Rural and Environment
Land Reform reflections
The question of who owns, controls and benefits from land has been a pervasive issue in Scotland for centuries. It is of fundamental importance and it affects us all, wherever we live in Scotland. For too long, many of our communities have been marginalised. What we want, and need to see in order to realise our full potential as a nation, is a truly diverse pattern of ownership rather than one dominated by a few hundred large land owners.
But despite its importance, the concept of land reform is not always well understood.
Indeed, recently-published research, commissioned by the Scottish Government to explore public attitudes to land reform, revealed an uncertainty about what the term ‘land reform’ actually means. Respondents largely associated it with rural, undeveloped land. It was seldom related to more tangible issues, such as housing, urban greenspace, community buyouts or redevelopment of vacant and derelict land.
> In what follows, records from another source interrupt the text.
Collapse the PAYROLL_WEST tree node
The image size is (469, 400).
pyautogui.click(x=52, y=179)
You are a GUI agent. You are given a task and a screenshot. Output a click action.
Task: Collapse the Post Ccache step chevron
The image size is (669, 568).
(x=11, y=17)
What strikes me most is that land reform is an increasingly relevant issue the length and breadth of Scotland, including in our towns and cities. Indeed, in 2017, a year after becoming Land Reform Secretary – and with Ministerial responsibility for land reform having been given Cabinet Secretary status for the first time – I approved the very first urban community right to buy in Scotland in Portobello.
Overseeing Scotland’s Land reform in recent years has been a highlight of my career. As I near retirement from government, and indeed from Parliament, I want to reflect further on the history of land reform, my own experiences, and set out my predictions for future reform in Scotland.
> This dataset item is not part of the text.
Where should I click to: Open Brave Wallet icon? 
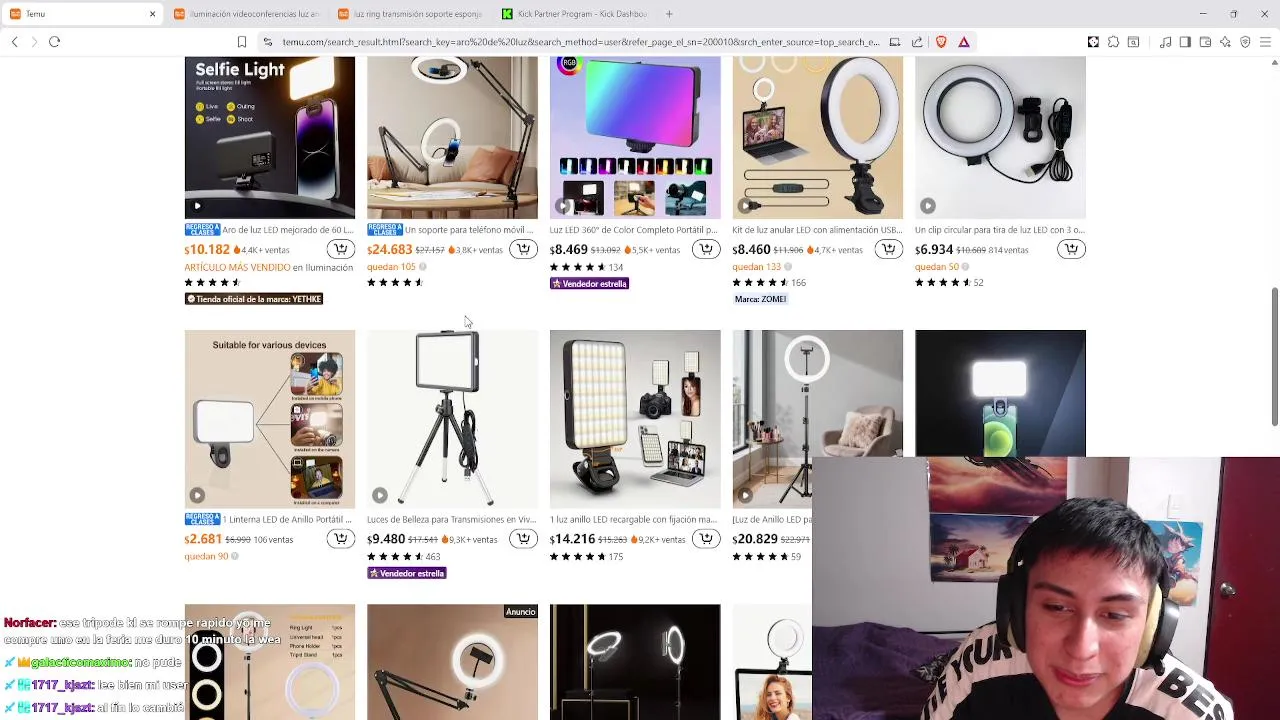[x=1205, y=42]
I will say from the outset: the job is not done yet, but there is no doubting the progress that has been made since devolution.
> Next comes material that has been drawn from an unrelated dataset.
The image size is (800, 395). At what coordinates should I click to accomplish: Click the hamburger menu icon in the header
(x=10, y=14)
Holyrood has seen a steady sequence of land reform legislation, from the Abolition of Feudal Tenure to the establishment of our National Parks to the landmark Land Reform (Scotland) Act 2003.
In 2013 we commissioned a long overdue review of land reform a decade after that first Act. The review was broad and wide ranging, and we took a ten part Bill through the Scottish Parliament that spanned a number of portfolios and policy areas.
A remarkable consensus was built around what became the Land Reform (Scotland) Act 2016.
Over this Parliamentary term, we have methodically completed implementation of all of the core provisions of the Act, culminating last month with the passing of regulations to increase the transparency of land ownership in Scotland. This will make it easier for individuals and communities to engage with those who make decisions about land issues that affect local communities.
Another significant milestone in the 2016 Act was that it enabled – with cross-party support – the establishment of the Scottish Land Commission. The Commission was established to demonstrate a commitment to land reform on an ongoing basis and it has played a critical role in building consensus and encouraging collaboration between landowners and communities. Its advice and analysis will continue to be pivotal in underpinning the next phase of land reform. Their next Programme of Work and Strategic Plan, which are well underway, will also seek to inform our green economic recovery from the pandemic.
The research I mentioned earlier found considerable support for the overall aims of land reform, and for specific policies on the diversification of land ownership, reducing vacant and derelict land, access rights, and community involvement in decision-making.
We have done much to empower communities in these areas.
Just before Christmas we announced that, as part of our green recovery, we would invest £50 million over the next five years to transform vacant and derelict land, revitalising our communities and town centres and supporting our wider wellbeing together with our net-zero ambitions.
Last month we announced a Regional Land Use Partnership pilot programme, which will bring together local government, communities, land owners and stakeholders to help develop Scotland’s approach to land use in support of our green recovery and transition to net-zero.
Throughout the pandemic, we have continued to support communities up and down the country through the Scottish Land Fund – which has now provided funding to over 240 projects – breathing new life into crucial community assets, from post offices and pubs to forests and treasured open spaces.
More communities owning land and buildings will mark a clear demonstration of what our land rights and responsibilities statement, and indeed all of our land reform measures, is seeking to underpin. We want to see a more diverse pattern of land ownership. There are now 590 assets across Scotland, owned by 418 community groups, a figure which is increasing all of the time. There are also more negotiated sales between major landowners and community groups. The various options for a legislative community right to buy are still there – but they are not always needed. I am, however, confident that their existence is driving the culture change.
Our land needs to do a lot. It needs to support our communities’ needs and aspirations, and it also our key asset to tackling climate change and ensuring Scotland is a net-zero society by 2045.
Land reform is unfinished business. Not least because it is a necessarily gradual journey, driven by culture change as well as legislation, which in turn is dictated by the differing and often complex needs, demands and aspirations of our diverse and vibrant communities across the country.
But we continue to make progress to realise those aspirations, and I am convinced that one day Scotland’s land will belong to the people who live and work here.